Create a summarised column that is a list of values

62 Views Asked by At

Here is an example of the data frame I have (it is the "stoptimes" table in a gtfs file):

stoptimes <- data.frame(route = c("route1", "route1", "route1", "route2", "route2", "route2", "route3", "route3", "route3"),
                    stops = c("stop1", "stop2", "stop3", "stop3", "stop2", "stop1", "stop3", "stop4", "stop5"))

I would like to build a data frame (or list) that has the length of the number of distinct stops (5) and associates each stop to a list of all routes that pass on that stop.

How can I build this in R?

For context, later I would like to merge this with the location of each stop, and then create a variable in another data frame that has the number of distinct routes available within a radius of certain other points.

▶ **WORK TO COMPLETE**: Continue the forum post about listing the routes that pass each GTFS stop in R, starting right after its final sentence.

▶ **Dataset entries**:

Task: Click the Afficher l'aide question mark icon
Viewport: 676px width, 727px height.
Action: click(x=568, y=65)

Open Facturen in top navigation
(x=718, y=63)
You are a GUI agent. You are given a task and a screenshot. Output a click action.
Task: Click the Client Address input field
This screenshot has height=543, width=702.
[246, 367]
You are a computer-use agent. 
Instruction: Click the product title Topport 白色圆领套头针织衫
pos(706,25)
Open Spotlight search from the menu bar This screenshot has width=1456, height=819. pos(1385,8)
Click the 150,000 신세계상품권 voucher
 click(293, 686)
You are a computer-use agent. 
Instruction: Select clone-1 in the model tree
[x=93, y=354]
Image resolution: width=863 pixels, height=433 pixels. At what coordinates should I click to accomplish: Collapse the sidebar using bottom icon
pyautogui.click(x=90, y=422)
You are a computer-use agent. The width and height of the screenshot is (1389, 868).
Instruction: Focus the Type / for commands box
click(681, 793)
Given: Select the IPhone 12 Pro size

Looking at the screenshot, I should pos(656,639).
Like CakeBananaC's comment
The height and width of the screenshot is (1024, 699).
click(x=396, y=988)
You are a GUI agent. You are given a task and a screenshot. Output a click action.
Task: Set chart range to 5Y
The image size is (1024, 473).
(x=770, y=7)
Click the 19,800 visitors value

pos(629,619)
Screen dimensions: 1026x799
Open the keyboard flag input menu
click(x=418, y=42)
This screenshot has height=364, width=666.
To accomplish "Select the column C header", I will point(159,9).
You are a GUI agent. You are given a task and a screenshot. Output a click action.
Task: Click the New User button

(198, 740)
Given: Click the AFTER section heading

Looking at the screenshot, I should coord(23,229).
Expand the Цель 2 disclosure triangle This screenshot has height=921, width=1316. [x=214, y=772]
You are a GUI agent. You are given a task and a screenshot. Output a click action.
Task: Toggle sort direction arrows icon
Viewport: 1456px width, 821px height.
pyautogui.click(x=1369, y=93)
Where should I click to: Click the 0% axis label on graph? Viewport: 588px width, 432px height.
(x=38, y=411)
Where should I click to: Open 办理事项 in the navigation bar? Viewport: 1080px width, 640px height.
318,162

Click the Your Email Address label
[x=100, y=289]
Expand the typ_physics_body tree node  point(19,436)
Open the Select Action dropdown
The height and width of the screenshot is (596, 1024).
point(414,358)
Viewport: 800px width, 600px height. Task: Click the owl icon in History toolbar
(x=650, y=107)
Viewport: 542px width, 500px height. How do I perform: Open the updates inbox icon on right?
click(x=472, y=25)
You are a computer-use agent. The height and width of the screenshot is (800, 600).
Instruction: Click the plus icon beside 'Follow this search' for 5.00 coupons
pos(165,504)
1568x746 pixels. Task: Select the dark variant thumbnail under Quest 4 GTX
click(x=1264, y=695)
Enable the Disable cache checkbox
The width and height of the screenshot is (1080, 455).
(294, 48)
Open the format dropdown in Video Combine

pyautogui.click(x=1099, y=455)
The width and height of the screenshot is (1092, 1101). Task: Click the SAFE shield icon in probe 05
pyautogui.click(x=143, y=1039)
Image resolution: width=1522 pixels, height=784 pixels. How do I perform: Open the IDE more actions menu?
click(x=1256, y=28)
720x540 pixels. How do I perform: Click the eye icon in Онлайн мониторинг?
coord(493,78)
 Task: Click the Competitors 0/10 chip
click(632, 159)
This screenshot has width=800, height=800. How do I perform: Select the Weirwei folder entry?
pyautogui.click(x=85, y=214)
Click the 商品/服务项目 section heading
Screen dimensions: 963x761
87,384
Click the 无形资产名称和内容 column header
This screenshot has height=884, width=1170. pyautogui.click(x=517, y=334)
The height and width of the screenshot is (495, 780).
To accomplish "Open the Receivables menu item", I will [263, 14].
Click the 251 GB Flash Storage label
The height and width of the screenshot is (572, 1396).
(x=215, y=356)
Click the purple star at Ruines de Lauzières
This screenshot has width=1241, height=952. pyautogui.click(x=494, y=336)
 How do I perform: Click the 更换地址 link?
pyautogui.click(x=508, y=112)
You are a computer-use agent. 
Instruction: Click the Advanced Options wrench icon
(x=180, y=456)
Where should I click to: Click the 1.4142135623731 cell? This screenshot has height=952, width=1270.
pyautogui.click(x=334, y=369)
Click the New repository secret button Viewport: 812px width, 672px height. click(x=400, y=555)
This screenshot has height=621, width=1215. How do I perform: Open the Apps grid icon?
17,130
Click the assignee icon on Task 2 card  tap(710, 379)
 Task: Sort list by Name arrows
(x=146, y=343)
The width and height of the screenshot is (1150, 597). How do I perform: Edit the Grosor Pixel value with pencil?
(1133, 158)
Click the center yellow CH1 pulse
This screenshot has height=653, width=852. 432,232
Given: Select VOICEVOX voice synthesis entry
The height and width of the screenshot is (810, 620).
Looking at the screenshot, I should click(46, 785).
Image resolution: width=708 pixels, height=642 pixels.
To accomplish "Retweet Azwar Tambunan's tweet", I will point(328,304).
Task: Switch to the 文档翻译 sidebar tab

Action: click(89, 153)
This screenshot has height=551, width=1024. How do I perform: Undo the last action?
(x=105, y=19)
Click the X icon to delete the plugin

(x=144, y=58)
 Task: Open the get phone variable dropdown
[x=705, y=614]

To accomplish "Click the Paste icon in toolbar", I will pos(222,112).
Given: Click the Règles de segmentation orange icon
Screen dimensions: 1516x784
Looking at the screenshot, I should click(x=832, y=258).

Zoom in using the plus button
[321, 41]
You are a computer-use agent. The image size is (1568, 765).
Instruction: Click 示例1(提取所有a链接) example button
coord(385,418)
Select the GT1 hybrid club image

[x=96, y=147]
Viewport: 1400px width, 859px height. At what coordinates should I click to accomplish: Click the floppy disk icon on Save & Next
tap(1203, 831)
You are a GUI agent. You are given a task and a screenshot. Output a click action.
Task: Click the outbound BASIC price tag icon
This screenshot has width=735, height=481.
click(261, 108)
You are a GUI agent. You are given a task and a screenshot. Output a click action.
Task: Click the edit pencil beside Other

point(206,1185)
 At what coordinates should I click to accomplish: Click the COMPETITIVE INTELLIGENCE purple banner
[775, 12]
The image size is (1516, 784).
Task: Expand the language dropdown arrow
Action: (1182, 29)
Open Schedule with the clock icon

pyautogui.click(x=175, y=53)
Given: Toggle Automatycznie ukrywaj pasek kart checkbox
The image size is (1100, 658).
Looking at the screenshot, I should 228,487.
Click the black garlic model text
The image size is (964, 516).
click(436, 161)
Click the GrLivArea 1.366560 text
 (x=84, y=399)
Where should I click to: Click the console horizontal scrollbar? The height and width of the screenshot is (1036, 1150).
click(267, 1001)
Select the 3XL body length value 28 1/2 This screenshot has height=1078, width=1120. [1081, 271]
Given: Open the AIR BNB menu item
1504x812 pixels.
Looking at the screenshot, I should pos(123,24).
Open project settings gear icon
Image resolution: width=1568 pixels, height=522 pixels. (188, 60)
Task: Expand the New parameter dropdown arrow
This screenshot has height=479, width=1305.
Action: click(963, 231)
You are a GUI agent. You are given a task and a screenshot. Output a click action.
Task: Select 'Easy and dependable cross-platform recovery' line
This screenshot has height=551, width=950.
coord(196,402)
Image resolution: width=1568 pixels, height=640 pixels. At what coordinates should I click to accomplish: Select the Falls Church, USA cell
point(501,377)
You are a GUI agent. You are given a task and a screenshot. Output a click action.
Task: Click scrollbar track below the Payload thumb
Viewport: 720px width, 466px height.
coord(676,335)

▶ **THE REPLY**:
1

There are 1 best solutions below

0
On BEST ANSWER

Looks like the OP wants to summarise the data group_by stops.

stoptimes |> 
    summarise(routes = list(route), .by = stops)

  stops                 routes
1 stop1         route1, route2
2 stop2         route1, route2
3 stop3 route1, route2, route3
4 stop4                 route3
5 stop5                 route3

This will output list-columns for the routes variable. We may want a simpler (although less "tidy") output, with character scalars describing the routes, which can be achieved with paste or toString

stoptimes |> 
    summarise(routes = toString(route), .by = stops)

This simple answer works for the data given. If there are repeating values for the routes, we may have to wrap unique around the routes variable, as in `... routes = list(unique(route)) ...

There is also an option with tidyr::nest, which will create a nested data.frame with individual tibbles for every value of stops:

library(tidyr)

stoptimes_nested <-
    stoptimes |> 
    nest(.key = "routes",
         .by = stops)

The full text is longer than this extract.